Exploitation Research Plan: CVE-2025-67973 (Sunshine Photo Cart)

1. Vulnerability Summary

The Sunshine Photo Cart plugin for WordPress is vulnerable to Missing Authorization in versions up to and including 3.5.6.2. The vulnerability exists because the plugin registers an AJAX handler intended for administrative use (dismissing notices) using both wp_ajax_ and wp_ajax_nopriv_ hooks without implementing any capability checks (current_user_can()) or nonce verification.

This allows unauthenticated attackers to perform an unauthorized action: updating the WordPress options table by creating or modifying options prefixed with sunshine_notice_dismissed_.

2. Attack Vector Analysis

• Endpoint: /wp-admin/admin-ajax.php
• HTTP Method: POST
• Action: sunshine_dismiss_notice (Inferred)
• Parameters:
  • action: sunshine_dismiss_notice
  • notice: A string that will be appended to the option name.
• Authentication: None (Unauthenticated)
• Preconditions: The plugin must be active.

3. Code Flow

The vulnerability likely follows this execution path in version 3.5.6.2:

1. Registration (in includes/admin/admin.php or includes/ajax.php):

   add_action( 'wp_ajax_sunshine_dismiss_notice', 'sunshine_ajax_dismiss_notice' );
   add_action( 'wp_ajax_nopriv_sunshine_dismiss_notice', 'sunshine_ajax_dismiss_notice' ); // VULNERABLE: Exposed to guests
   

2. Callback Function:
   The function sunshine_ajax_dismiss_notice (or similar) executes:

   function sunshine_ajax_dismiss_notice() {
       $notice = sanitize_text_field( $_POST['notice'] ); // Input from attacker
       update_option( 'sunshine_notice_dismissed_' . $notice, 1 ); // SINK: Unauthorized option update
       wp_die();
   }
   

3. Sink: The update_option function is called with a name partially controlled by the user, allowing for arbitrary "notice dismissed" flags to be set in the database.

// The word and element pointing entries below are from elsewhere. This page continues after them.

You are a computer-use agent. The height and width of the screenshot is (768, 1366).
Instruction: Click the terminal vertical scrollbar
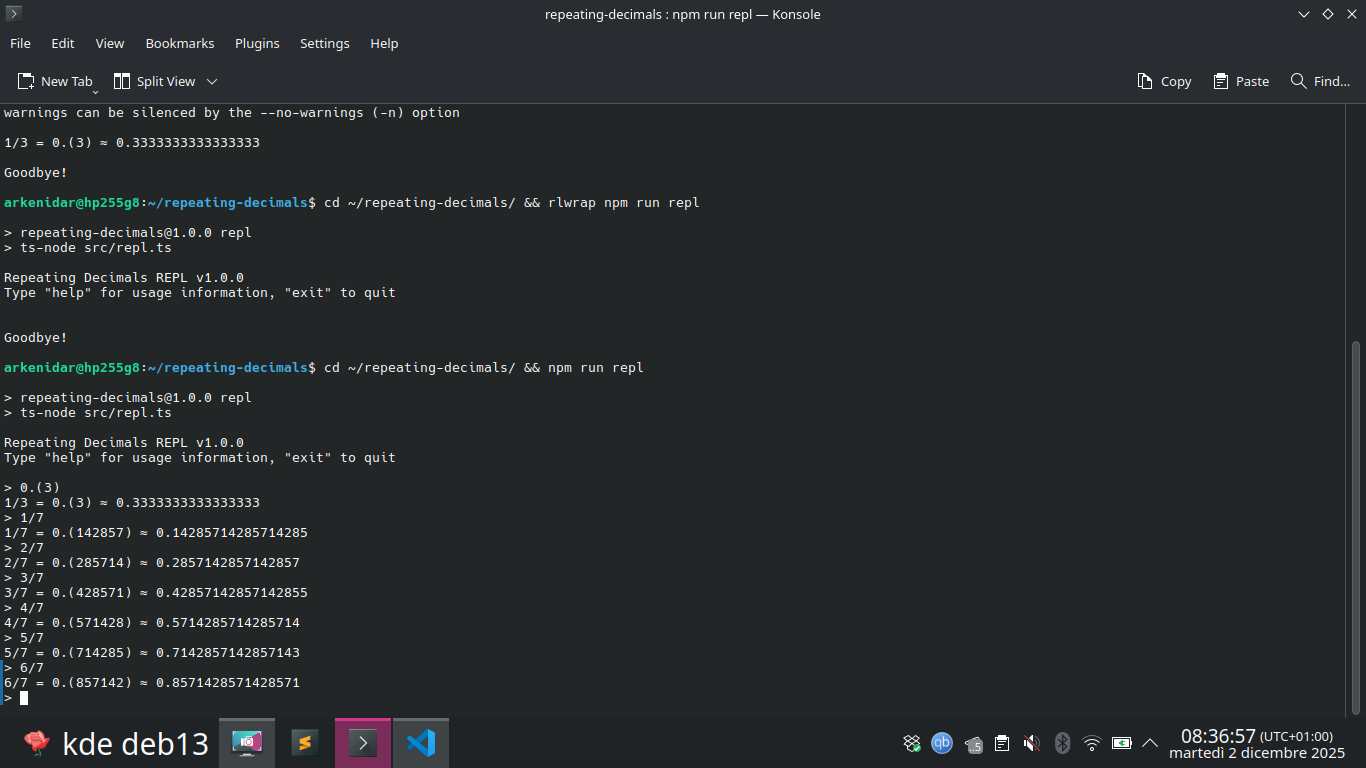[x=1356, y=520]
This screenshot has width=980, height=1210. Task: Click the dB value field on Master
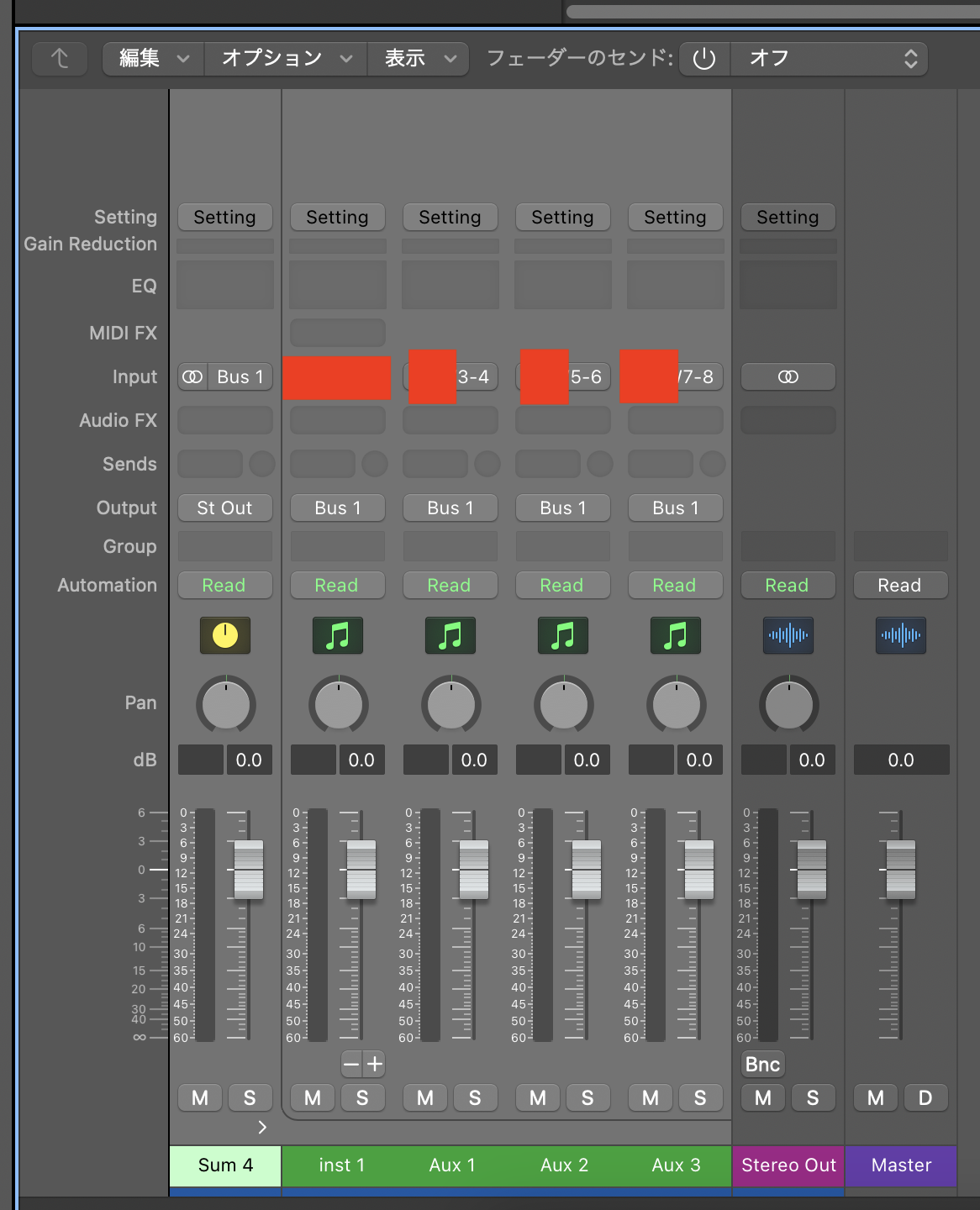pos(900,760)
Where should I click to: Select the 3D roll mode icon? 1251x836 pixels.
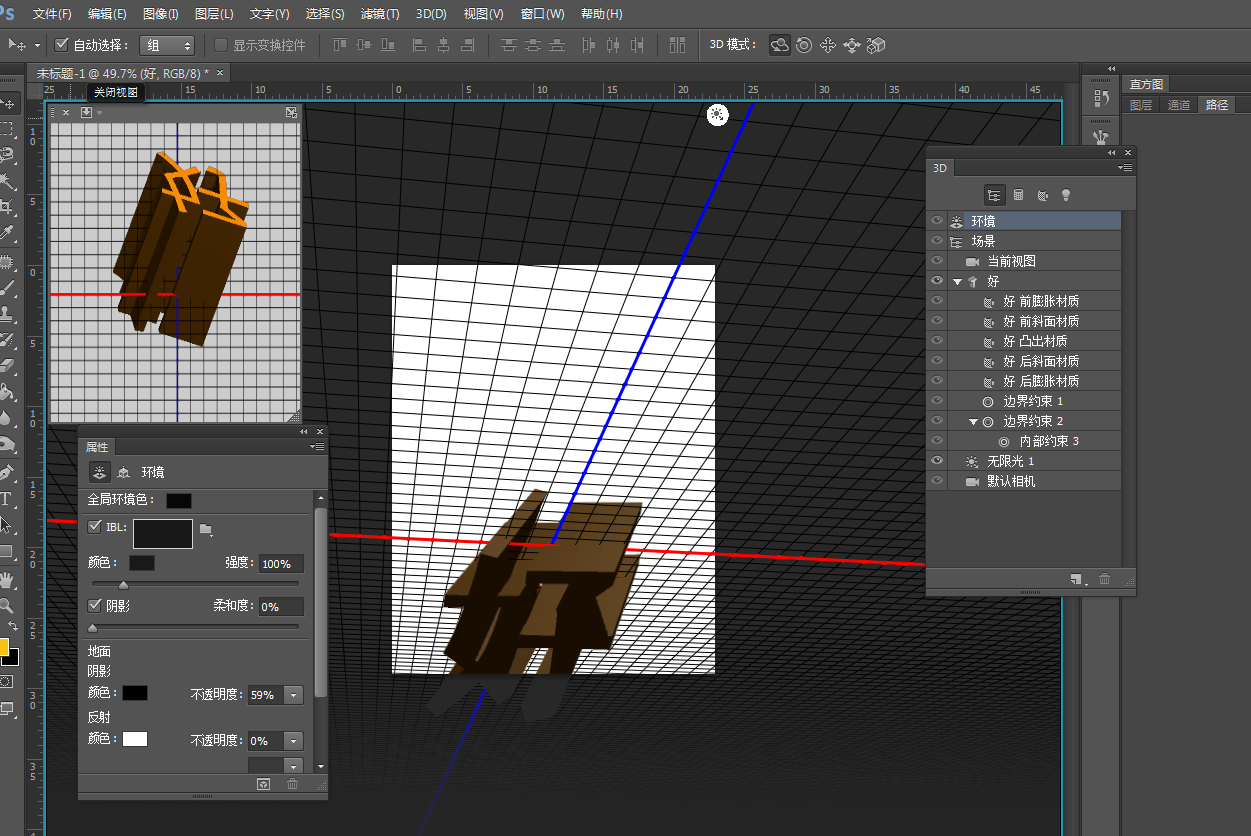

4. Nonce Acquisition Strategy

Based on the "Missing Authorization" and "Unauthenticated" classification, this specific endpoint in 3.5.6.2 is likely missing both capability and nonce checks.

If a nonce check were present, the strategy would be:

1. Identify a page where the plugin enqueues its scripts (usually a Gallery page).
2. Create a Gallery: wp post create --post_type=sunshine-gallery --post_status=publish --post_title="Pwn Gallery".
3. Navigate to the Gallery URL.
4. Use browser_eval to extract the nonce:
   • browser_eval("window.sunshine_vars?.nonce") (inferred key)
   • browser_eval("window.sunshine_admin?.nonce") (inferred key)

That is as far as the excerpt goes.